Asian markets mixed as attention turns to US jobs

Asian markets drop on Omicron spike, Biden spending bill blow


Hong Kong: Asian stock markets fell on Monday amid concerns about the surge in the number of people infected with the new crown virus worldwide and the future of his massive social spending bill after US President Joe Biden lost a key vote of the moderate Democrats.

Analysts said that as traders began to gradually reduce their trading volume before the holiday, the market was more susceptible to volatility, but as central banks began to cut huge financial support to fight inflation, market sentiment became increasingly depressed.

At the same time, the economy is taking a hit as the rapidly spreading Omicron coronavirus variant forces the government to re-implement containment measures while consumers are staying at home.

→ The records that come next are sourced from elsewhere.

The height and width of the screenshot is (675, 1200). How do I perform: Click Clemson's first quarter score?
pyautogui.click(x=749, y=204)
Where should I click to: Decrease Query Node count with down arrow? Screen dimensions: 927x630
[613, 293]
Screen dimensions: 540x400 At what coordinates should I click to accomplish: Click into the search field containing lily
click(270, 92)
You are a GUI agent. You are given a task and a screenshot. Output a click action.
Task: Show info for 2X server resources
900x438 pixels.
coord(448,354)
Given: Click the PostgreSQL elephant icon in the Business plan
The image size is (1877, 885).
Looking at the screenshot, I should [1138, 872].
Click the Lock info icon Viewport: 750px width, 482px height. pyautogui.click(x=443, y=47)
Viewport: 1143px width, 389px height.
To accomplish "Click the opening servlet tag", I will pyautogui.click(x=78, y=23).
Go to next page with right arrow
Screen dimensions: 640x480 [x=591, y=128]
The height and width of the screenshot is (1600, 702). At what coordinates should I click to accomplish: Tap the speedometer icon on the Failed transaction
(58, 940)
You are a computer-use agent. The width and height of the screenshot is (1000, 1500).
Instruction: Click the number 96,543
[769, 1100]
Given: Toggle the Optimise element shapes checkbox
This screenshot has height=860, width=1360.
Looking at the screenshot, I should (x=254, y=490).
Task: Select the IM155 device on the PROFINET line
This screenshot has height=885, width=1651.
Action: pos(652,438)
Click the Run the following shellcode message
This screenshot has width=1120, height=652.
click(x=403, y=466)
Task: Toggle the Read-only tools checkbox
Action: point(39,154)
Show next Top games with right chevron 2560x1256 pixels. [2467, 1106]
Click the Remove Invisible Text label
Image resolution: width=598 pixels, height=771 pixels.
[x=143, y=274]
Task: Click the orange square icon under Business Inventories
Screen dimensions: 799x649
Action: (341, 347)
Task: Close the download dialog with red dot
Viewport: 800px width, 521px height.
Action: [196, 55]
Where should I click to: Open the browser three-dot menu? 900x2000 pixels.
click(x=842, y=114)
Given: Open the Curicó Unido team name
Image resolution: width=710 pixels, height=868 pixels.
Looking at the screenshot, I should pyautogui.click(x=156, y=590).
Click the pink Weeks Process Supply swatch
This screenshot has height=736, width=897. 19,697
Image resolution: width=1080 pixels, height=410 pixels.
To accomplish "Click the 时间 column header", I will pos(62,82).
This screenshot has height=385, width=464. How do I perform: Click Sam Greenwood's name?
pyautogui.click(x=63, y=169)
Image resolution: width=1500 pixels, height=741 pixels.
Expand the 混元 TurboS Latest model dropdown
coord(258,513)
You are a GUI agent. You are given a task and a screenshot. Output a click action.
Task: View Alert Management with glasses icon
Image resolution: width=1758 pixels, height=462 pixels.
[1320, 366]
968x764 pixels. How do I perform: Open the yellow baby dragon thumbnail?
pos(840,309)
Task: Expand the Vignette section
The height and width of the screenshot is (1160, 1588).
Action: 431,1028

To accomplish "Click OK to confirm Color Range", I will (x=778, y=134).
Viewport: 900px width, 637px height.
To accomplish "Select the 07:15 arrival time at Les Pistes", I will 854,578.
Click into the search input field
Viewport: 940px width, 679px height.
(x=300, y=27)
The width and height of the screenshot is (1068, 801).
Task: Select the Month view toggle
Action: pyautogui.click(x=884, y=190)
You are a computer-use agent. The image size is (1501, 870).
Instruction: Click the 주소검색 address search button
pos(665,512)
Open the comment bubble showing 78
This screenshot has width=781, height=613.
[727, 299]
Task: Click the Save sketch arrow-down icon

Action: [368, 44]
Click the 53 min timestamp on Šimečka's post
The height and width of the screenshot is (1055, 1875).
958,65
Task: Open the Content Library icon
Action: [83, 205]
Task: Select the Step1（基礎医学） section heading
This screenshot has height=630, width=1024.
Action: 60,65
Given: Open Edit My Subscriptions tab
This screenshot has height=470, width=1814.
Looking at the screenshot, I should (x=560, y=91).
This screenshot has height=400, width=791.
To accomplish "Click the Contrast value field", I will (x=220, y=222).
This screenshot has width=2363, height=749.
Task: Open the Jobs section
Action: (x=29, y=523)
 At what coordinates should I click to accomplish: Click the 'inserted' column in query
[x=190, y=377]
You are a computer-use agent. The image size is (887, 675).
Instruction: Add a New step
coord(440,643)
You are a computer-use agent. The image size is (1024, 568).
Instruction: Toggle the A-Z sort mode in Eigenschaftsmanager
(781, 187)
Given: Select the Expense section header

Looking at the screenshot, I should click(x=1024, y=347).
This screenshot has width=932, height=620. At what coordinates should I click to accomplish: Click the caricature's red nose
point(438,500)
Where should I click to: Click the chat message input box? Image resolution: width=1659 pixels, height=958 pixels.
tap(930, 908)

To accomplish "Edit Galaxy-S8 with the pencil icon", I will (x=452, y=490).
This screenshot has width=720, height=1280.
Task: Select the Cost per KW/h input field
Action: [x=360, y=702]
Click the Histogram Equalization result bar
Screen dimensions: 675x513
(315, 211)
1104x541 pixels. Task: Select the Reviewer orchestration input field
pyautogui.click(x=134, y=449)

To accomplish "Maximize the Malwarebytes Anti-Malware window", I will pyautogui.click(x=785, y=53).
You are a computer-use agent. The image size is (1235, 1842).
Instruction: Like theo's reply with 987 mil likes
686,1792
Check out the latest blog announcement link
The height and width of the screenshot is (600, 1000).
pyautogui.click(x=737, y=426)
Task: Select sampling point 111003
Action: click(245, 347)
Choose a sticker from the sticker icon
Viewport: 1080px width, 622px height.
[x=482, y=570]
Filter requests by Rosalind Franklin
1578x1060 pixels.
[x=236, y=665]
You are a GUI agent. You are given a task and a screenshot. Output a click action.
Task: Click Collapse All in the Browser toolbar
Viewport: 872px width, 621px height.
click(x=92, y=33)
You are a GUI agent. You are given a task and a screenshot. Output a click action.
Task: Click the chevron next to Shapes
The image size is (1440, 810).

“Omicron remains a concern and cases are on the rise,” said Robert Schein of Blanke Schein Wealth Management. “Investors should be prepared for Covid to continue to be a main factor in market performance heading into 2022.”

“After the bull run we’ve seen over the past 21 months, investors aren’t as used to prolonged periods of volatility.”

Investors got another negative lead from Wall Street where all three main indexes ended sharply lower on Friday after the Federal Reserve said it would speed up the taper of its bond-buying programme and indicated three interest rate hikes before the end of 2022.

While the announcement was initially welcomed as clearing up some policy uncertainty, it signalled the beginning of the end of the era of cheap cash that has helped propel global markets to record or multi-year highs for much of the past two years.

Tokyo, Hong Kong, Shanghai, Seoul, Singapore, Sydney, Taipei, Manila and Jakarta all fell, but Wellington rose slightly.